Federal officials found 205 violations at 16 mines in 12 states during March 2023 safety and health impact inspections. Fifty-two of the violations were deemed “significant and substantial.”
Impact inspections are done at mines that have a poor compliance history with federal Mine Safety and Health Administration (MSHA) requirements or previous accidents, injuries and illnesses.
MSHA first began impact inspections in April 2010 after the explosion at the Upper Big Branch Mine in West Virginia killed 29 miners.
The March 2023 impact inspections were conducted at mines in Alabama, California, Colorado, Kentucky, Indiana, Minnesota, Nevada, Oklahoma, Pennsylvania, Utah and West Virginia.
In the first three months of 2023, MSHA inspections identified 579 violations, including 165 significant and substantial and 13 unwarrantable failure findings. A significant and substantial violation is one that is reasonably likely to cause a reasonably serious injury or illness.
Multiple violations found at mine with silica overexposures
A Department of Labor news release offered an example of what one impact inspection found at an underground coal mine in Harlan County, Kentucky.

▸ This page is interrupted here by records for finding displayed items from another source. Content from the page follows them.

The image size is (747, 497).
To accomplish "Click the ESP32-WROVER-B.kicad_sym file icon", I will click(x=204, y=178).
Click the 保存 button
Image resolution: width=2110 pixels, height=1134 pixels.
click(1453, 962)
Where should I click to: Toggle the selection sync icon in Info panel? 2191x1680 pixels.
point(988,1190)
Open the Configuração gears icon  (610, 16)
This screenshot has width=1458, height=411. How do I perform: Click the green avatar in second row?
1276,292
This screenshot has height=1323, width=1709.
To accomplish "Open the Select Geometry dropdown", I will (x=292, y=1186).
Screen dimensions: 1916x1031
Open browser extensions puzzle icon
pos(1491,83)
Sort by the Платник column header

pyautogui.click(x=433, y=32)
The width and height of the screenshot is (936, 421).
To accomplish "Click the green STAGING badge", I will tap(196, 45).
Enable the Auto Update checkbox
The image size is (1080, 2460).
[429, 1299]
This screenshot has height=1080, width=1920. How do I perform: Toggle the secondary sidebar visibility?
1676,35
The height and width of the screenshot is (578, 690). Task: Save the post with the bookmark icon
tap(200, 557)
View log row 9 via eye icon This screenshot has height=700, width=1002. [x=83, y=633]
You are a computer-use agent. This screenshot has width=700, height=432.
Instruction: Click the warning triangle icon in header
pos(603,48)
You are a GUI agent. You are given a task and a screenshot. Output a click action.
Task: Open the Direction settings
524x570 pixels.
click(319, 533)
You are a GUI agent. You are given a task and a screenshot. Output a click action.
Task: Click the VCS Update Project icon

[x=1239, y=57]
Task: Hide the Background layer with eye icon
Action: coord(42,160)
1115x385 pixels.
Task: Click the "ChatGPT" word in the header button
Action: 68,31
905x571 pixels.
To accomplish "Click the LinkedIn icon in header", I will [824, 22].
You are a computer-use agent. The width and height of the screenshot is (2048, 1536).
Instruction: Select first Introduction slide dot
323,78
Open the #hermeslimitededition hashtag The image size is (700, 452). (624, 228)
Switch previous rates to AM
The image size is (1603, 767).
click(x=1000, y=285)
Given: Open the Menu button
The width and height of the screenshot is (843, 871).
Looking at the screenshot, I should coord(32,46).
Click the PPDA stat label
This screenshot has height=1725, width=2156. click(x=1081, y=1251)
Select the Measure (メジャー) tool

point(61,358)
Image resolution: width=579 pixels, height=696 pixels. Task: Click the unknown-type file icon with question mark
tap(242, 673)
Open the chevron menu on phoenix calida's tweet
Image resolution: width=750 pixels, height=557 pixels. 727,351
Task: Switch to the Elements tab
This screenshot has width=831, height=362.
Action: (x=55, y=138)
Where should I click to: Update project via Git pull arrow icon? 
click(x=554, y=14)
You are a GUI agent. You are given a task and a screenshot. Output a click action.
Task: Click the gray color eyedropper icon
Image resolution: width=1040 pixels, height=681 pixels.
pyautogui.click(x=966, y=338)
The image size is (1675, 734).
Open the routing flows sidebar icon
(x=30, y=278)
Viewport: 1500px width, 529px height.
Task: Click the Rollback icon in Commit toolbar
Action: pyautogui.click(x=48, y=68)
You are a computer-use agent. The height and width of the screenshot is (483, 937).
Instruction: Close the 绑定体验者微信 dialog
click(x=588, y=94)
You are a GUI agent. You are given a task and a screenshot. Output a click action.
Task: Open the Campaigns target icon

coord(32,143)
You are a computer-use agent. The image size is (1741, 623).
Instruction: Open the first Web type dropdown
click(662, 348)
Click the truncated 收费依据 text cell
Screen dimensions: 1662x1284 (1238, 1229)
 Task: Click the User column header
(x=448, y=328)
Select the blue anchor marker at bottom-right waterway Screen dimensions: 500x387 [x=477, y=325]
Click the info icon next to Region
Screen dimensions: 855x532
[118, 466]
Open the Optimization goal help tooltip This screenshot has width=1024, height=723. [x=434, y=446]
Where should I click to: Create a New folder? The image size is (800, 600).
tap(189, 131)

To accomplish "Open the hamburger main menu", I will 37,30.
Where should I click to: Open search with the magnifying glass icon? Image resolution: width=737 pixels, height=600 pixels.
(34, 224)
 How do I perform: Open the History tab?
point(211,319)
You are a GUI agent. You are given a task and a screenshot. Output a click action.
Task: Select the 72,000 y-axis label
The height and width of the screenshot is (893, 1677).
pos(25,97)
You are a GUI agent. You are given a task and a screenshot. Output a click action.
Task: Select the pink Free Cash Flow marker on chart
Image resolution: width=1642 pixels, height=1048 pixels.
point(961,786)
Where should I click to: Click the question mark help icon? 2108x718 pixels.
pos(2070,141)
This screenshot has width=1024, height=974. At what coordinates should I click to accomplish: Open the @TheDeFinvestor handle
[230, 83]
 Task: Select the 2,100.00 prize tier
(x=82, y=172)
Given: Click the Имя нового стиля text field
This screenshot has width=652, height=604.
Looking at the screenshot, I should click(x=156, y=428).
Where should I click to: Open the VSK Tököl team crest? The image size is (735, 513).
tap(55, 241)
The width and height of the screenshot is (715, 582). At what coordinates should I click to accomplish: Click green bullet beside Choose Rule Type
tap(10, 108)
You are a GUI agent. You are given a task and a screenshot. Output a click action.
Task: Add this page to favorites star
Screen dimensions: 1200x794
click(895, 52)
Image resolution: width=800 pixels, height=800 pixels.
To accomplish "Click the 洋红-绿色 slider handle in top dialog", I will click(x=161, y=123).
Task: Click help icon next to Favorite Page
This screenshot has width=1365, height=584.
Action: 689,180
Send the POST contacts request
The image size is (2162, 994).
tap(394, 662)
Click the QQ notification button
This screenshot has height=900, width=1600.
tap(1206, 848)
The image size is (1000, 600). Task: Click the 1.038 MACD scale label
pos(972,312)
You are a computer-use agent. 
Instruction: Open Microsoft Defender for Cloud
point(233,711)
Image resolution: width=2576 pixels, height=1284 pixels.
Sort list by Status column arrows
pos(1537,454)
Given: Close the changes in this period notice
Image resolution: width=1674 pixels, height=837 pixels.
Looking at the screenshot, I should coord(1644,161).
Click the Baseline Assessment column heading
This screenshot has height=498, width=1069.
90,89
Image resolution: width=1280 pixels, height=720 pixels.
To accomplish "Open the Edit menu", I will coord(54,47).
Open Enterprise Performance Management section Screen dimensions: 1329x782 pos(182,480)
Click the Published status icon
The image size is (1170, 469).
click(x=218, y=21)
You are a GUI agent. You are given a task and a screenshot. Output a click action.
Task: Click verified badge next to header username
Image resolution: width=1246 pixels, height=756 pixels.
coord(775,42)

MSHA conducted the inspection on March 21 at INMET Mining’s D-21 Mine, where the mine operator has a history of silica overexposures.
Inspectors issued 20 citations at the mine for violations of various safety and health standards, including 11 significant and substantial findings. MSHA found the operator failed to follow requirements for mine ventilation and roof-control plans and didn’t provide miners with a safe and healthy workplace.
Specifically, inspectors found:
- inoperable and missing water sprays
- cutting bits on continuous mining machines not maintained properly
- a miner working in visible coal dust
- a filter housing saturated with white dust and an improper dust collector hose on a roof bolting machine, and
- an insufficient quantity of air behind the curtain at the working face during the mining process.
Ensuring proper ventilation as required by federally approved ventilation plans, as well as functioning water sprays and dust control equipment significantly reduce potential explosion and respirable dust hazards, according to MSHA.
MSHA also cited the mine operator for:
- not posting a visible warning for an unsupported crosscut at the end point of where the roof was supported
- inadequately supporting the mine roof in a travel way
- not replacing damaged roof support posts, and
- allowing a crack in the mine’s roof to remain unsupported.
An unsupported roof can cause collapses, leading to a fatality or serious injury to miners. By not posting a visible warning for an unsupported crosscut, the operator put miners in danger of walking inadvertently into an unsupported area that could collapse.